_TASK DETAILS_
In the data below, restate exactly the lines from the one with "How do I perform: Select" to the final line, both included, but not the pictures.

_EXTRACTED INFORMATION_
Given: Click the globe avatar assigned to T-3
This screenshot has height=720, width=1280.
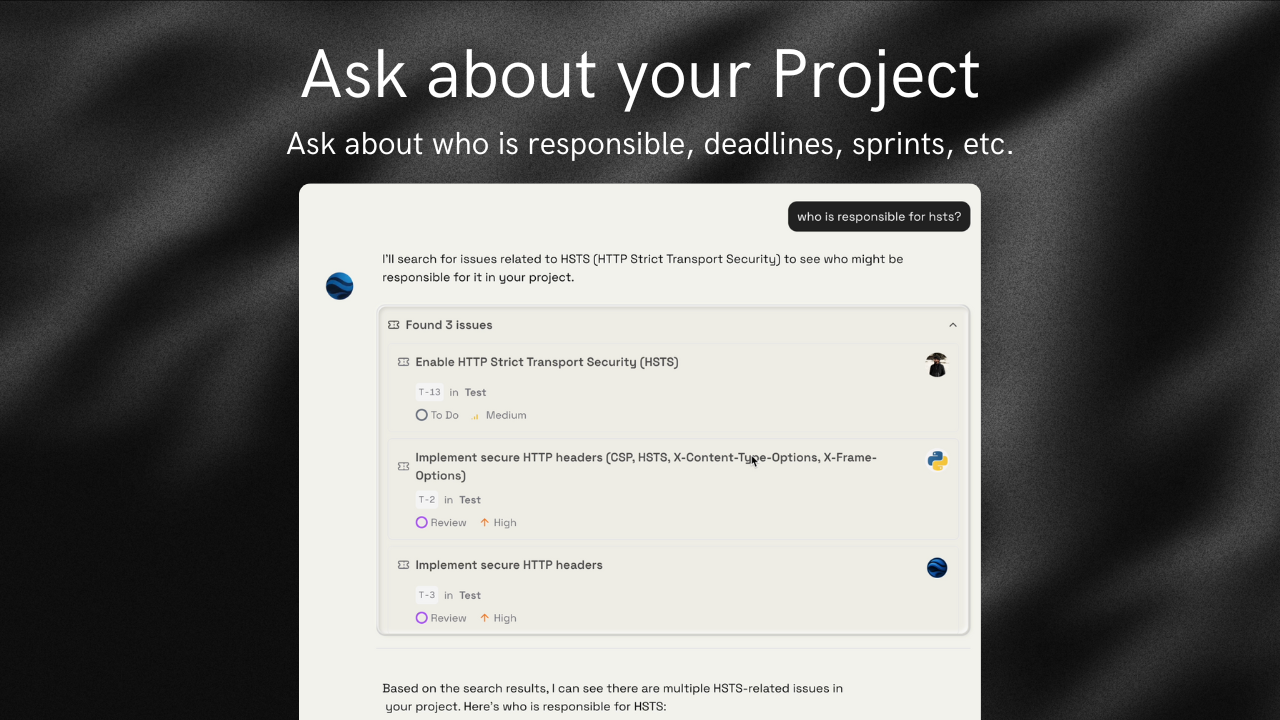Looking at the screenshot, I should click(x=936, y=567).
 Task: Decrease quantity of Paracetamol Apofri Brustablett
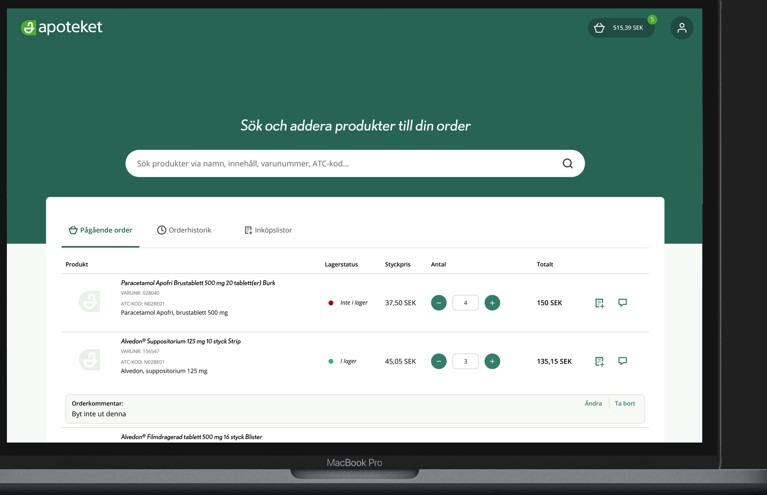(438, 303)
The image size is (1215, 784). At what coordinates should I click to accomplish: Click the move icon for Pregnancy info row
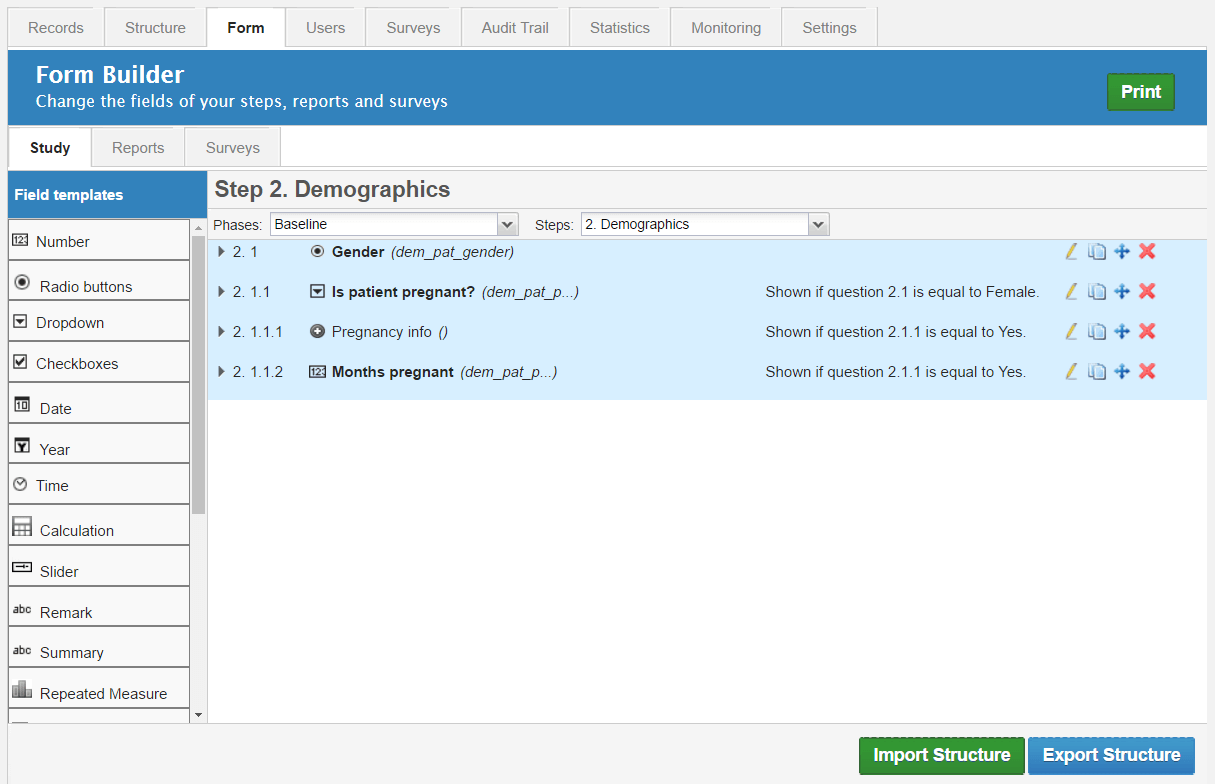(1122, 332)
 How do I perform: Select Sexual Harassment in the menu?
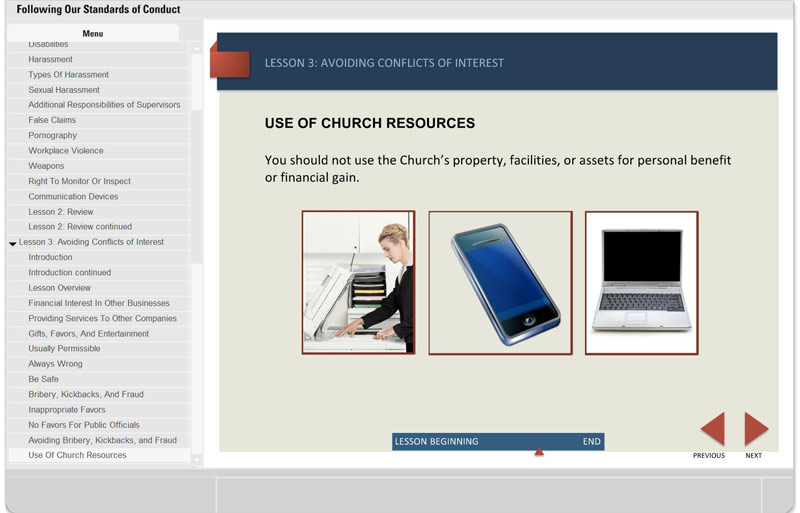pos(64,90)
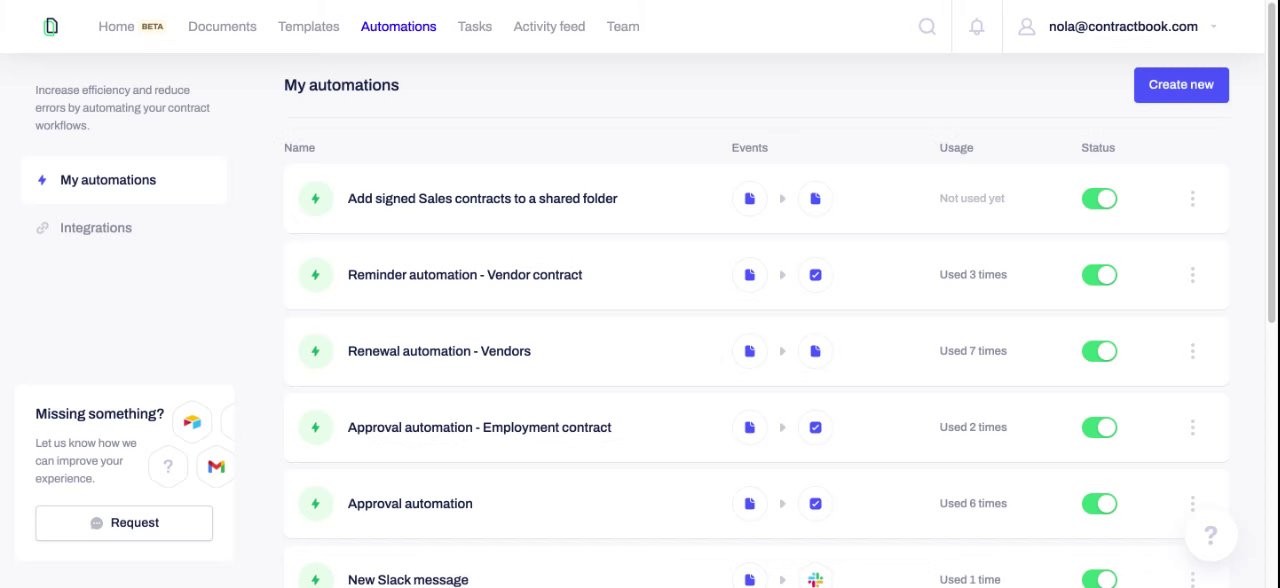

_TASK SOLUTION_
 How do I perform: Select Sexual Harassment in the menu?
pos(64,90)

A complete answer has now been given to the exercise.